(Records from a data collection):
- - - - -

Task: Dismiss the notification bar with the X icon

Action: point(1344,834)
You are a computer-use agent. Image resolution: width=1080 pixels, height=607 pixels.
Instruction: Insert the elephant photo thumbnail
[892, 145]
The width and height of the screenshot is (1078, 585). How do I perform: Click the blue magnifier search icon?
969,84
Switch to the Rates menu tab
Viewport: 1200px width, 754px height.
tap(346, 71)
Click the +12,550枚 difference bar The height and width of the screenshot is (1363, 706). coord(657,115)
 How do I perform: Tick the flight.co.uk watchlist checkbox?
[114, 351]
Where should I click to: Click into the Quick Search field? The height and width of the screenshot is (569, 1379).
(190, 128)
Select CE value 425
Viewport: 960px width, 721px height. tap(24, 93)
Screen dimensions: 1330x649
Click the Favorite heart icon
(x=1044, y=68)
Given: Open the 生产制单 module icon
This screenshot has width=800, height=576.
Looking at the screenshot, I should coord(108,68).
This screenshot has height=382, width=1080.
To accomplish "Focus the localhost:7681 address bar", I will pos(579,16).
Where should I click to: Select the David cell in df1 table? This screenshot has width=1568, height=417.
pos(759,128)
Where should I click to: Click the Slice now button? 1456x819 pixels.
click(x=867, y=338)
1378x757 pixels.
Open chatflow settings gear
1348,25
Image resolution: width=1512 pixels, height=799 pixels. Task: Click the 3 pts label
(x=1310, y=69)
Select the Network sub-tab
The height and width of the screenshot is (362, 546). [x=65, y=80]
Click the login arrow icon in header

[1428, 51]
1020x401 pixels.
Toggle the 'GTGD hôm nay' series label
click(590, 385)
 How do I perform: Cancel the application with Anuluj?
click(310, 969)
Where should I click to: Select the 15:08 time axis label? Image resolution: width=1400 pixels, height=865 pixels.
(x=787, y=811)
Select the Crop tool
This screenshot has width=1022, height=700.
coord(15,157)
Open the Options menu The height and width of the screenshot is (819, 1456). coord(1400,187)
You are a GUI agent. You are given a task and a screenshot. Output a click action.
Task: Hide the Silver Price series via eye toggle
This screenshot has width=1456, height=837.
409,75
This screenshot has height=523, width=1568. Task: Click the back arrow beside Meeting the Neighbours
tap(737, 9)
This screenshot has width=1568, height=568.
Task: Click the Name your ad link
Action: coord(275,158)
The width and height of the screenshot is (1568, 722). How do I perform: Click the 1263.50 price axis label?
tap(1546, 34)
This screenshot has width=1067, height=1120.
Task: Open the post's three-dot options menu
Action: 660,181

- - - - -

(WRITTEN EXERCISE):
Please pull out each line of the entries above that contains the string "axis", copying every such line in full.

(TASK RESPONSE):
Where should I click to: Select the 15:08 time axis label? Image resolution: width=1400 pixels, height=865 pixels.
The width and height of the screenshot is (1568, 722). How do I perform: Click the 1263.50 price axis label?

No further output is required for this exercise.